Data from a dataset
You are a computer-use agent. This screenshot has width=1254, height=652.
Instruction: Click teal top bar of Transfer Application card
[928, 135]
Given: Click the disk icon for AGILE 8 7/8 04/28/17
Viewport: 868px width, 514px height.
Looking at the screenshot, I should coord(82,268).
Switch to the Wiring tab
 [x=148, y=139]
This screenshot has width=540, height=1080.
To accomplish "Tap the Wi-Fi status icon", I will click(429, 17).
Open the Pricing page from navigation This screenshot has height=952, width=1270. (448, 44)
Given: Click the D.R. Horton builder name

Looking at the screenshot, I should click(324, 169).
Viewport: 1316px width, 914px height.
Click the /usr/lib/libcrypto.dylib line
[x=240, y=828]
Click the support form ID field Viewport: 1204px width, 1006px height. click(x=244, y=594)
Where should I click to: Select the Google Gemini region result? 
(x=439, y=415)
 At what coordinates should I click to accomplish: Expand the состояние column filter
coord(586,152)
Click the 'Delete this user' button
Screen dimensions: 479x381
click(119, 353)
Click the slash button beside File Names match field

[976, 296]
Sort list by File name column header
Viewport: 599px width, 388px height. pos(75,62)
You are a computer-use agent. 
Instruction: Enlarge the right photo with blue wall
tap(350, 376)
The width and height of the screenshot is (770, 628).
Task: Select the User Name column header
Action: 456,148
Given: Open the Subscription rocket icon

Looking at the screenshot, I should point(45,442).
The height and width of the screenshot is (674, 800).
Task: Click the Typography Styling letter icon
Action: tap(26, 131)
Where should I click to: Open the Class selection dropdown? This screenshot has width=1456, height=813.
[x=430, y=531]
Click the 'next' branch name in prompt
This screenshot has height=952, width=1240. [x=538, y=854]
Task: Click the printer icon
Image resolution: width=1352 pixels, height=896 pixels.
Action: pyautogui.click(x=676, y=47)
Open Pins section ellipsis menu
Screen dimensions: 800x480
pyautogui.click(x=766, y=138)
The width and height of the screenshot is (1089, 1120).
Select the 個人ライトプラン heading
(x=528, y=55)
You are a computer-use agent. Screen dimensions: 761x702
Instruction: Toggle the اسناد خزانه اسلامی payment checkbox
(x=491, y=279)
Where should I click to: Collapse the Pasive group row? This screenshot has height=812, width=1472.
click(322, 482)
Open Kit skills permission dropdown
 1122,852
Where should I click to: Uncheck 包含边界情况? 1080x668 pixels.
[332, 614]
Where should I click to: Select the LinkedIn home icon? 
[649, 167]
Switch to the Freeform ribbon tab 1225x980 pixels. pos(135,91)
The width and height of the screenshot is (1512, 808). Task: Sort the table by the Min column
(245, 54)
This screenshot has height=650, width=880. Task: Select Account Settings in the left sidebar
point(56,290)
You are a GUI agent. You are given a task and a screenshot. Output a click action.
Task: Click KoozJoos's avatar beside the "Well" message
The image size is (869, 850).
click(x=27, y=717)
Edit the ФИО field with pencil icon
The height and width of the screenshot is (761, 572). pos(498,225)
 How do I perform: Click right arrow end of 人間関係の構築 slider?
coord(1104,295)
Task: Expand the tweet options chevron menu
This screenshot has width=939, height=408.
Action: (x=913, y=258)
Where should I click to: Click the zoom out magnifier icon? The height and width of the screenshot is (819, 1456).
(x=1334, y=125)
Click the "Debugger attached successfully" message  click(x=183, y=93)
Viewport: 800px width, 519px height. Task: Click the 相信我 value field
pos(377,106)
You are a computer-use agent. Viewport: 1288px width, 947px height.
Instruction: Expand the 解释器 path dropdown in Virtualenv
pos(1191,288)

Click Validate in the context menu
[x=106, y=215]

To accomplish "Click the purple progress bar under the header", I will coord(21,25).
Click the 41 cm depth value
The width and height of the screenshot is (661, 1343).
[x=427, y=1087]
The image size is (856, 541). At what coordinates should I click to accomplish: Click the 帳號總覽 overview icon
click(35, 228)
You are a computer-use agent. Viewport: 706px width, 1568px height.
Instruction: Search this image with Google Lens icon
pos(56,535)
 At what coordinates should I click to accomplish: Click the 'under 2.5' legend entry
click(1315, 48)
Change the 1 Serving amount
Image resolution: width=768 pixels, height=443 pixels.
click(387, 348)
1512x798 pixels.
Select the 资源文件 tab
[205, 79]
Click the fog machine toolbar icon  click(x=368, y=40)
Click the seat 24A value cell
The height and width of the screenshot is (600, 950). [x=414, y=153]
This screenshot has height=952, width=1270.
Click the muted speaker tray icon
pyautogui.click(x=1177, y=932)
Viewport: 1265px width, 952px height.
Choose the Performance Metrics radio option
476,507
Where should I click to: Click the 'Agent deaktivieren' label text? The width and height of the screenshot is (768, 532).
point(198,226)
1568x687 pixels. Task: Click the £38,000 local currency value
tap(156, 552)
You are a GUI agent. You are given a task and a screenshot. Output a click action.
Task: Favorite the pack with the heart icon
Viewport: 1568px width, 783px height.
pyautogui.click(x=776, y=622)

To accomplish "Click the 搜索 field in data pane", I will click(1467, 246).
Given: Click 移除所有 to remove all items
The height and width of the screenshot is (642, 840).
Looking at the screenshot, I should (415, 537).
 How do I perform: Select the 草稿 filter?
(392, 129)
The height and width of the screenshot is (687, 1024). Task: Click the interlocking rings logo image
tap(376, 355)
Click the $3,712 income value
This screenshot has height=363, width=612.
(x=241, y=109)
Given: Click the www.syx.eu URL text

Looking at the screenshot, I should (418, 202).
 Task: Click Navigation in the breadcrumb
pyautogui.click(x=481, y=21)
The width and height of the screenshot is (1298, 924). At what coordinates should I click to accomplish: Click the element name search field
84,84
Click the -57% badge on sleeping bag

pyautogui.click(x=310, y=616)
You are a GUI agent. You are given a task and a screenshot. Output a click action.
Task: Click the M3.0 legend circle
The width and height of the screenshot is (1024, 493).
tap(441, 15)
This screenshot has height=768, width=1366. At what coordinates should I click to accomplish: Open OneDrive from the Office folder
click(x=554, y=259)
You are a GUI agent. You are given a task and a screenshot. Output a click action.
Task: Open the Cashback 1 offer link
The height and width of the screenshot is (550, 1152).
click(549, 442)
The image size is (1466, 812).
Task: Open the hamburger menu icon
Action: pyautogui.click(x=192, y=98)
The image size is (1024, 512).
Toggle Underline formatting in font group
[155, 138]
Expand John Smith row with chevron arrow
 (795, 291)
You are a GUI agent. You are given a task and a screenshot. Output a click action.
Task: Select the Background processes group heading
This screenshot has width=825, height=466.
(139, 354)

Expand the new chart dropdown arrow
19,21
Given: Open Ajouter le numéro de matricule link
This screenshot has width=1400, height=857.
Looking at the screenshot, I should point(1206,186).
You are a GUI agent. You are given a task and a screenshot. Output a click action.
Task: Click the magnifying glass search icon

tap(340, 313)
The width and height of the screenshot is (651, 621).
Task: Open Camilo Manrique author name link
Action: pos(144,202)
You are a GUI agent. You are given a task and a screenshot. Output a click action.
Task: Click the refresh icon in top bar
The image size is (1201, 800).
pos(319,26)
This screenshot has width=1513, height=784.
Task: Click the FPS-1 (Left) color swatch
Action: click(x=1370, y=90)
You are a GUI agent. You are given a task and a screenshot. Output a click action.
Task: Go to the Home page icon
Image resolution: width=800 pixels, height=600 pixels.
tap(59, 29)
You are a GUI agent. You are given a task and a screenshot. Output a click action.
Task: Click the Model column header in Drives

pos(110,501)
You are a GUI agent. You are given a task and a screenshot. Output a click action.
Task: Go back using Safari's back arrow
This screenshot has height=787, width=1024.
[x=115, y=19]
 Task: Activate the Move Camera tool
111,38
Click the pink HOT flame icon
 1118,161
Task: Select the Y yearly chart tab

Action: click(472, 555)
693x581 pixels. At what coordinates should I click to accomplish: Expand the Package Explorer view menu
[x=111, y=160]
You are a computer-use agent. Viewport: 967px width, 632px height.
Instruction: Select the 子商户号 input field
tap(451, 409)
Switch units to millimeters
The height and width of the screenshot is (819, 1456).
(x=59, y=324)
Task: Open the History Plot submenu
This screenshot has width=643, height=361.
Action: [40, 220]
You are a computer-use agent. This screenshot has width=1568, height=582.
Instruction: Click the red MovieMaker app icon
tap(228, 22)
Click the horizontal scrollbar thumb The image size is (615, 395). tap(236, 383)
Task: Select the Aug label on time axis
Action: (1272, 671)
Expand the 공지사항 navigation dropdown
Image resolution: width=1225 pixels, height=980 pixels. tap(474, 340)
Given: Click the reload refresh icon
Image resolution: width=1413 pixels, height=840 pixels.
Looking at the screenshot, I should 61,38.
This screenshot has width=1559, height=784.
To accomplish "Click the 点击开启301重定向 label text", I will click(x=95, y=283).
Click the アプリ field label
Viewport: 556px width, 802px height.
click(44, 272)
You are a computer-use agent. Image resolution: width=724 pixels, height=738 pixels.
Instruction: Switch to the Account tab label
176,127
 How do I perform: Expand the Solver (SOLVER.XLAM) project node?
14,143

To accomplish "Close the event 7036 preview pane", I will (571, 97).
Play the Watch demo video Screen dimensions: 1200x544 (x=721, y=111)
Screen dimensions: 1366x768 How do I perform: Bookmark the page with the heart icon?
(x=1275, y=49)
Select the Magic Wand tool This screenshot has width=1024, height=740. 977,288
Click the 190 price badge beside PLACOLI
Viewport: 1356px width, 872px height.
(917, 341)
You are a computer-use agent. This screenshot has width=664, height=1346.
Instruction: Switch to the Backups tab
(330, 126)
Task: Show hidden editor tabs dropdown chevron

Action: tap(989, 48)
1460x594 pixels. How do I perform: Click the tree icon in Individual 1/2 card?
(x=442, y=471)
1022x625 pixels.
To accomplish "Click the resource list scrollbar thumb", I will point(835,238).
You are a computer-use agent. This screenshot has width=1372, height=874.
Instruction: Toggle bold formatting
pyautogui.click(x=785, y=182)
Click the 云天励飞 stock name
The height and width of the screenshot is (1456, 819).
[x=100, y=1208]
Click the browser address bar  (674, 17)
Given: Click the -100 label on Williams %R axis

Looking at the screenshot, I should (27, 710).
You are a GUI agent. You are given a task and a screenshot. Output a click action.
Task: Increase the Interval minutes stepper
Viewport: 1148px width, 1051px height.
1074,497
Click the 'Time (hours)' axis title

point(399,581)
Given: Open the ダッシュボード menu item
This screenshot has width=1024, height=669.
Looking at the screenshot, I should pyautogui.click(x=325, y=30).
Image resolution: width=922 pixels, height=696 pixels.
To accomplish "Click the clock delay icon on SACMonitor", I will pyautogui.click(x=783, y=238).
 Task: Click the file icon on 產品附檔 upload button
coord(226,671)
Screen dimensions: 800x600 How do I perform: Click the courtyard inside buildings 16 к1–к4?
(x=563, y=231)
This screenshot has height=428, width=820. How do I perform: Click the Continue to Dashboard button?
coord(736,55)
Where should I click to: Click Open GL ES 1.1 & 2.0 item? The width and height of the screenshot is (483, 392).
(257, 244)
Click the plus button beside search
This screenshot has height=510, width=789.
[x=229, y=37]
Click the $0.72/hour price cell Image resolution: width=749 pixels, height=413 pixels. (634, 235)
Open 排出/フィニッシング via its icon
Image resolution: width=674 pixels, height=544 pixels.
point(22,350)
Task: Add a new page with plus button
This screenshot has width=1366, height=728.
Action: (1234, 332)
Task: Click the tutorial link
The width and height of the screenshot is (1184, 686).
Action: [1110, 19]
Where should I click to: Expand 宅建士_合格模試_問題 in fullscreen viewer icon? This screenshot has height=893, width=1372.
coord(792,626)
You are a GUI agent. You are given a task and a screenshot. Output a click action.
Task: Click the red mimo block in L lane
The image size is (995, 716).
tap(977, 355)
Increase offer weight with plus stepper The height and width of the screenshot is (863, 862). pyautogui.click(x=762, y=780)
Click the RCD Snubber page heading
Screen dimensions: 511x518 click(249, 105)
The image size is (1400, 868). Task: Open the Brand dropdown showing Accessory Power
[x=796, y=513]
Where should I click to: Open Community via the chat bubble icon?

WHAT THE TASK REQUIRES:
Please reproduce the stretch of the data from the line containing "Open Kit skills permission dropdown" through the line containing "point(56,290)", both ends included, character for character.

RESULT:
Open Kit skills permission dropdown
 1122,852
Where should I click to: Uncheck 包含边界情况? 1080x668 pixels.
[332, 614]
Where should I click to: Select the LinkedIn home icon? 
[649, 167]
Switch to the Freeform ribbon tab 1225x980 pixels. pos(135,91)
The width and height of the screenshot is (1512, 808). Task: Sort the table by the Min column
(245, 54)
This screenshot has height=650, width=880. Task: Select Account Settings in the left sidebar
point(56,290)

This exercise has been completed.